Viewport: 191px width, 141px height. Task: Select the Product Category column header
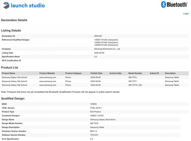click(x=73, y=73)
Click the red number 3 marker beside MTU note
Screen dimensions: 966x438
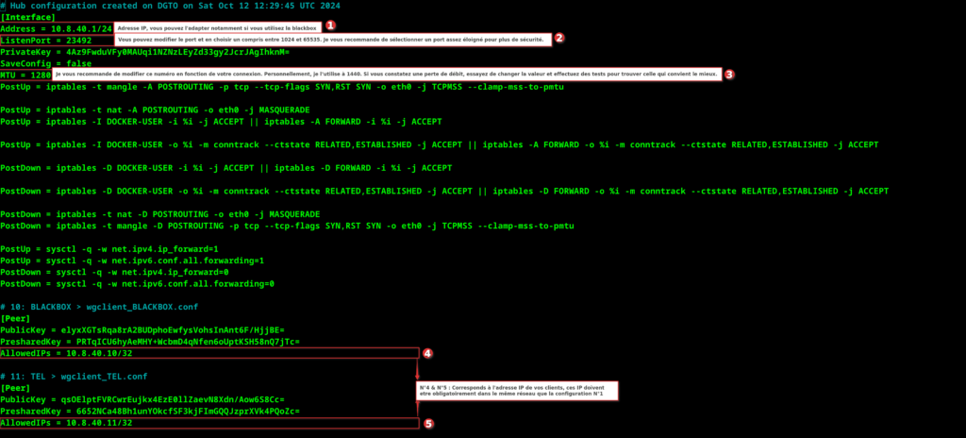tap(729, 74)
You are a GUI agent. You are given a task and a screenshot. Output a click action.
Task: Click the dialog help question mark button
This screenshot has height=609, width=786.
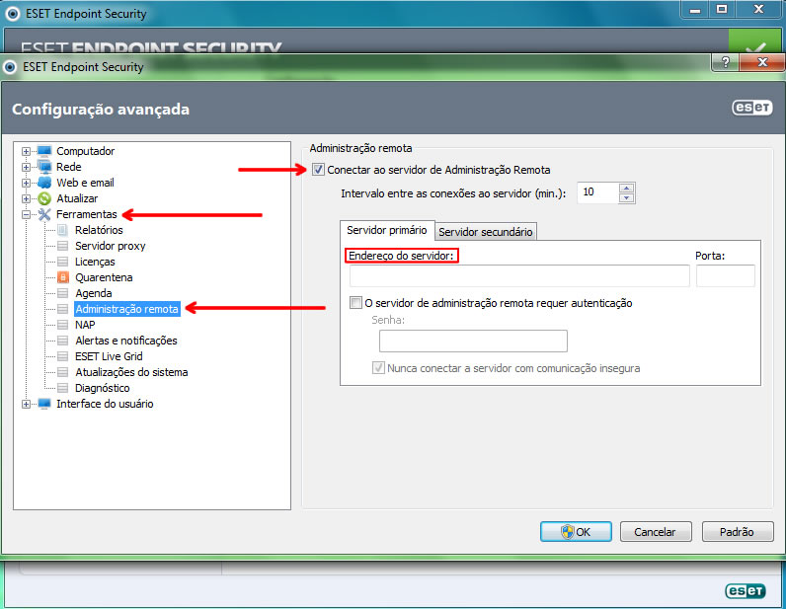click(726, 62)
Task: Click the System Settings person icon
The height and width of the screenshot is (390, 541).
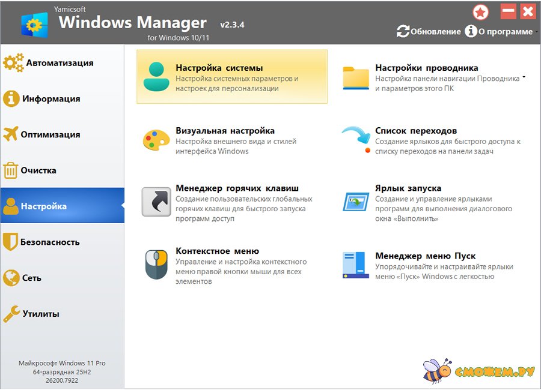Action: (156, 77)
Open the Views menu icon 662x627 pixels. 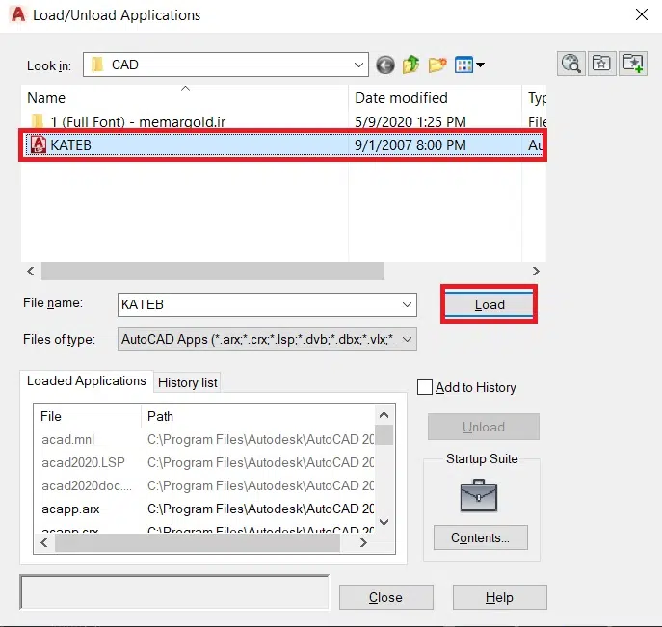(469, 65)
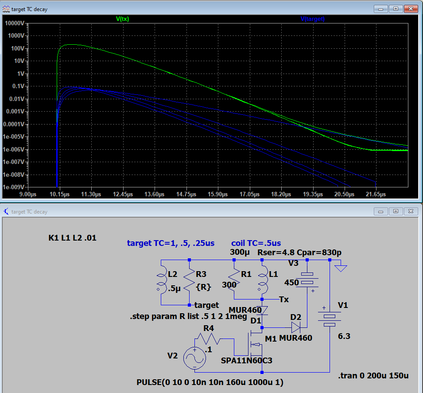Image resolution: width=423 pixels, height=393 pixels.
Task: Click the V(tx) trace label
Action: [123, 19]
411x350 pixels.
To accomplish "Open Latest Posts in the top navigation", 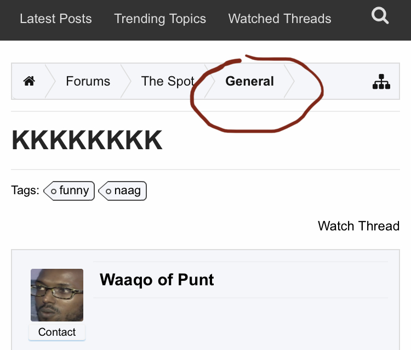I will [x=56, y=19].
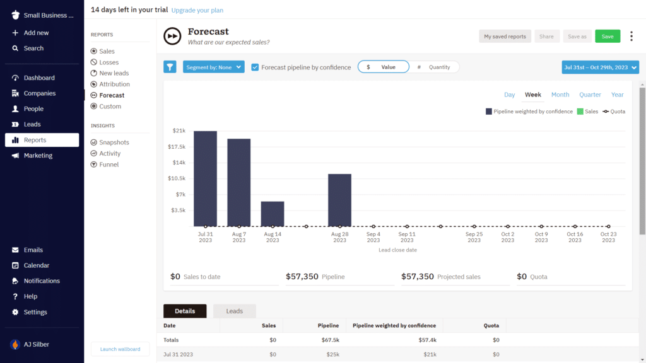Click the Calendar icon in sidebar
Viewport: 646px width, 363px height.
coord(15,265)
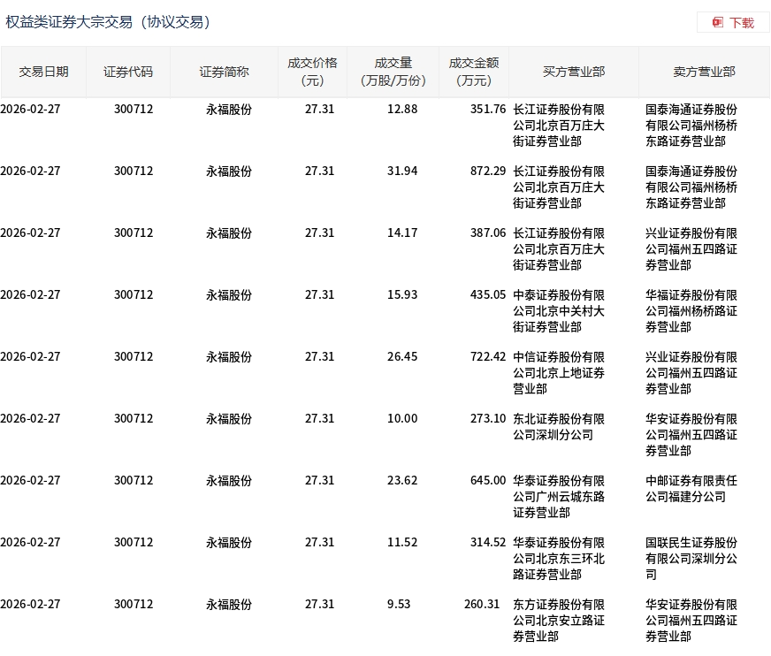Click the 东北证券深圳分公司 buyer cell
Image resolution: width=771 pixels, height=656 pixels.
coord(559,427)
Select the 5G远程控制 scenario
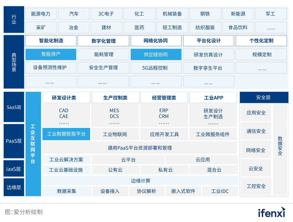The width and height of the screenshot is (293, 222). click(156, 68)

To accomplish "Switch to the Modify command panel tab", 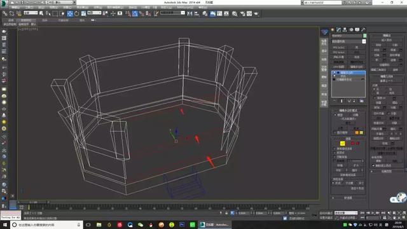I will coord(338,30).
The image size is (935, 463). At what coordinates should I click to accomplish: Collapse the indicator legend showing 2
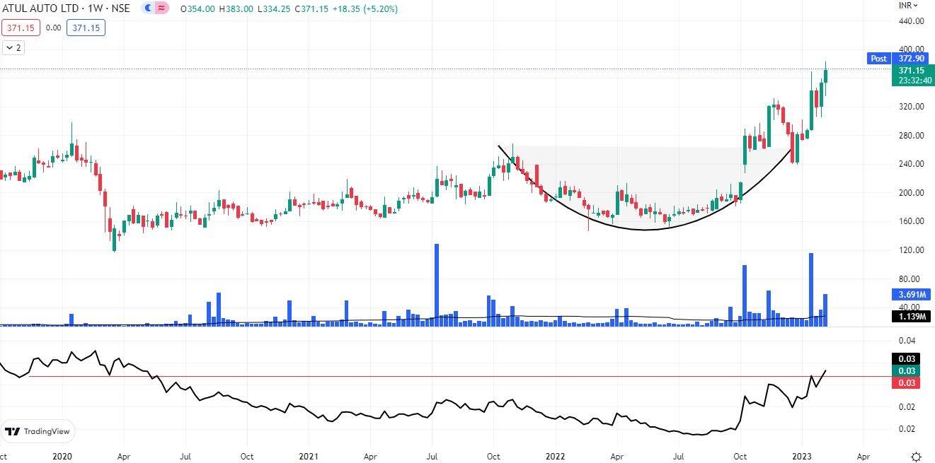(13, 48)
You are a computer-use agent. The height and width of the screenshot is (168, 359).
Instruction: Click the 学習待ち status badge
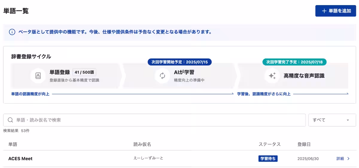pyautogui.click(x=268, y=158)
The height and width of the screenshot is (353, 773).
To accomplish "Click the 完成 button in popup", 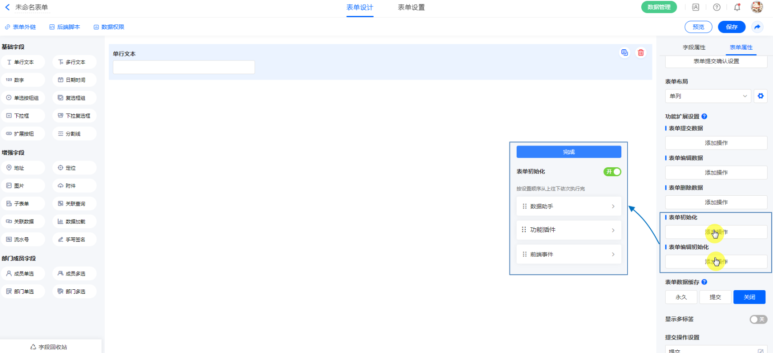I will coord(569,152).
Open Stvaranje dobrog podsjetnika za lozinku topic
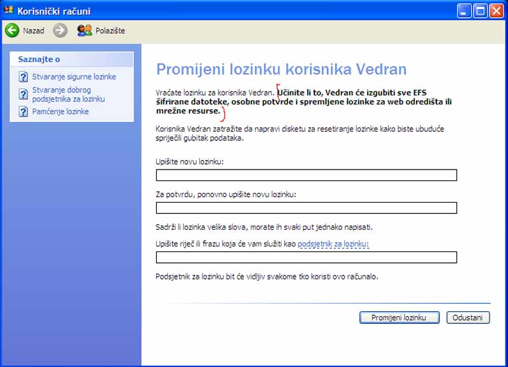This screenshot has width=508, height=367. click(69, 95)
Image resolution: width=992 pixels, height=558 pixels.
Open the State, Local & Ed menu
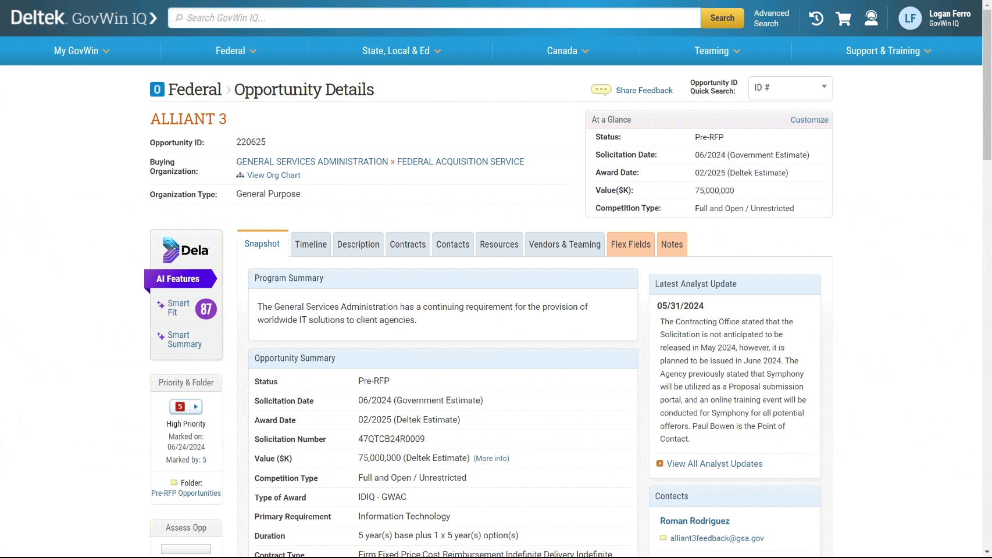click(401, 51)
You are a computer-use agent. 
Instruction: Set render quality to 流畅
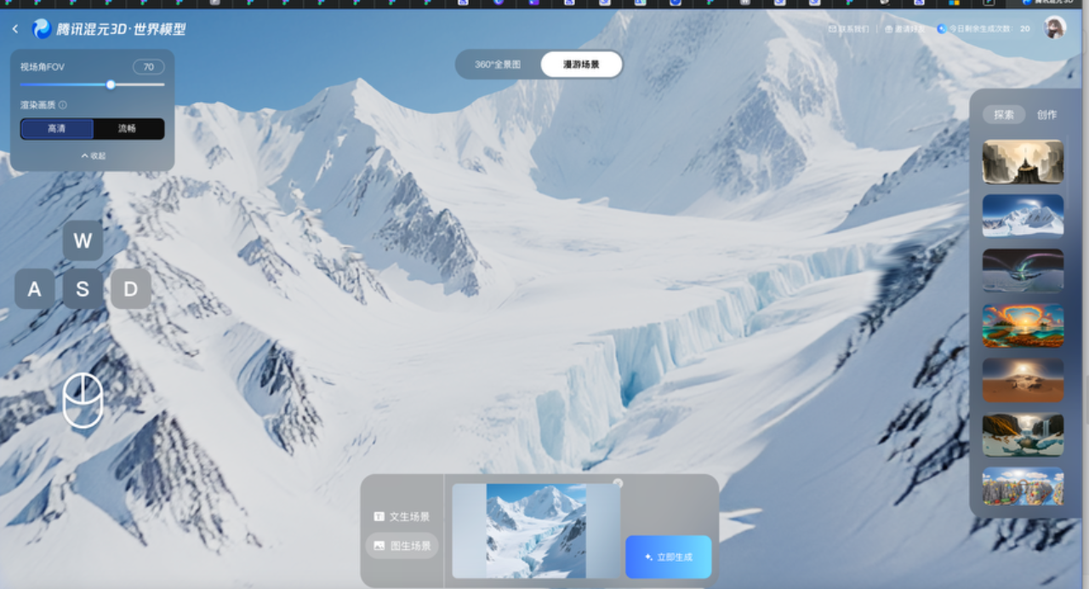[x=128, y=129]
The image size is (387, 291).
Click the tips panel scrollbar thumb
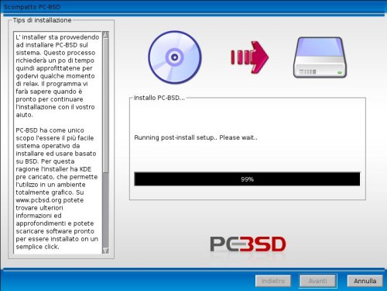click(x=105, y=106)
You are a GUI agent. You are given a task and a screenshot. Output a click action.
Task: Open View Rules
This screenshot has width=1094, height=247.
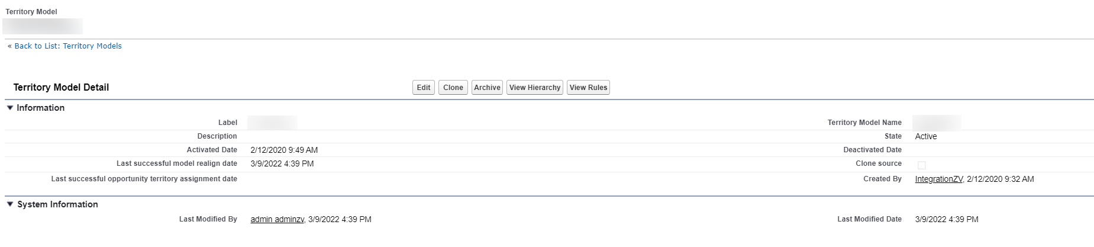(x=588, y=88)
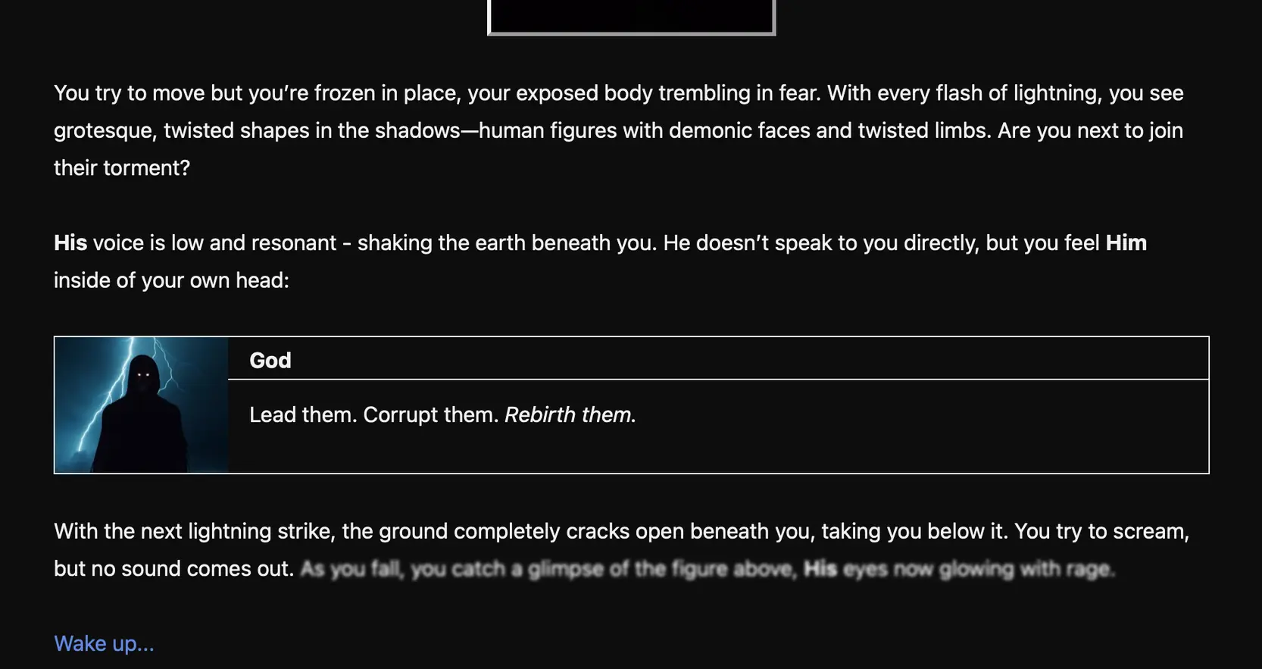Click the "God" speaker name
1262x669 pixels.
tap(270, 360)
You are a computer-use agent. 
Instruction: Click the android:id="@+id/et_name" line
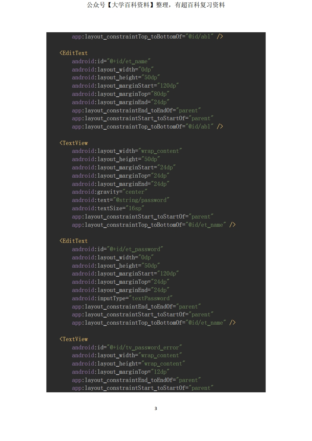(111, 61)

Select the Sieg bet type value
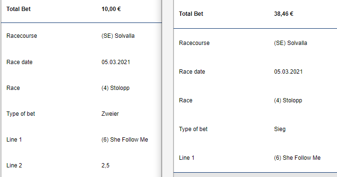(x=280, y=129)
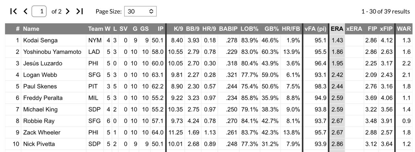This screenshot has width=415, height=152.
Task: Click the Paul Skenes name link
Action: pos(40,87)
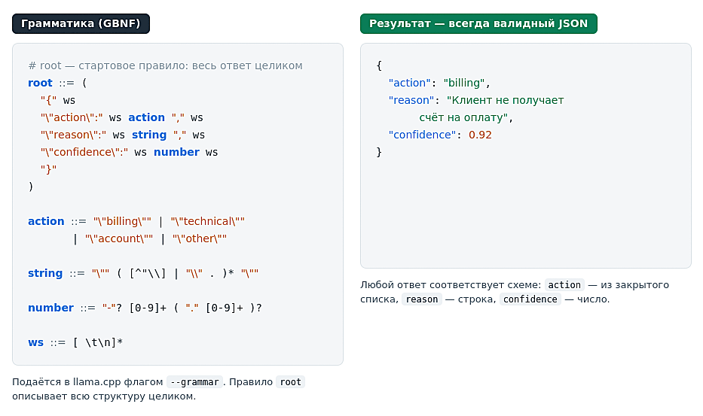Click the 0.92 confidence value

pyautogui.click(x=480, y=135)
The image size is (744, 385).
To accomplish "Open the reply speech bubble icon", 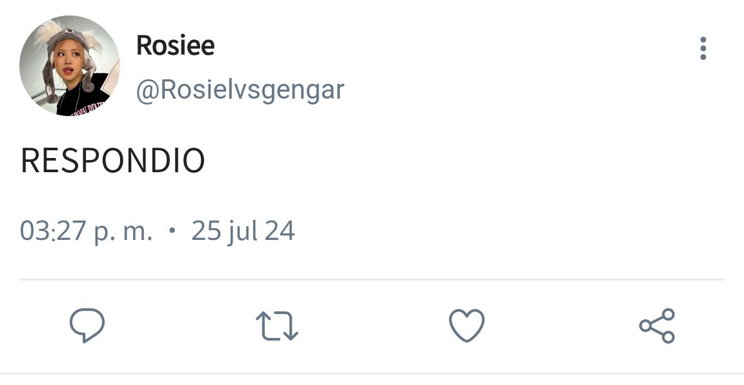I will click(x=87, y=325).
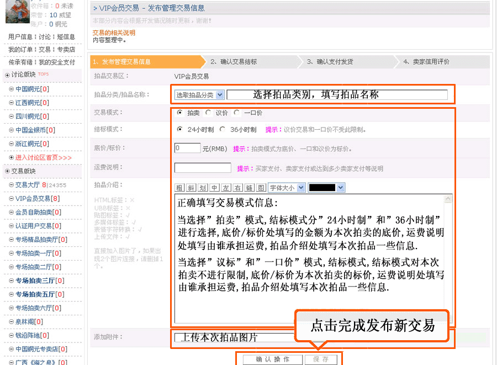The image size is (497, 365).
Task: Click the center-align 中 editor icon
Action: [x=214, y=188]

# # # #

WHAT YOU ARE ASKED TO DO>
Above are some entries; copy exactly the lines from the line with "Open Stvaranje dobrog" through the line with "Task: Open View Rules", both included, but none of the pictures.

YOUR RESPONSE>
Open Stvaranje dobrog podsjetnika za lozinku topic
This screenshot has width=508, height=367. click(69, 95)
Image resolution: width=992 pixels, height=558 pixels.
Open the State, Local & Ed menu
click(401, 51)
You are a computer-use agent. 
Instruction: Set render quality to 流畅
[x=128, y=129]
The image size is (387, 291).
Click the tips panel scrollbar thumb
click(x=105, y=106)
You are a GUI agent. You are given a task and a screenshot. Output a click action.
Task: Open View Rules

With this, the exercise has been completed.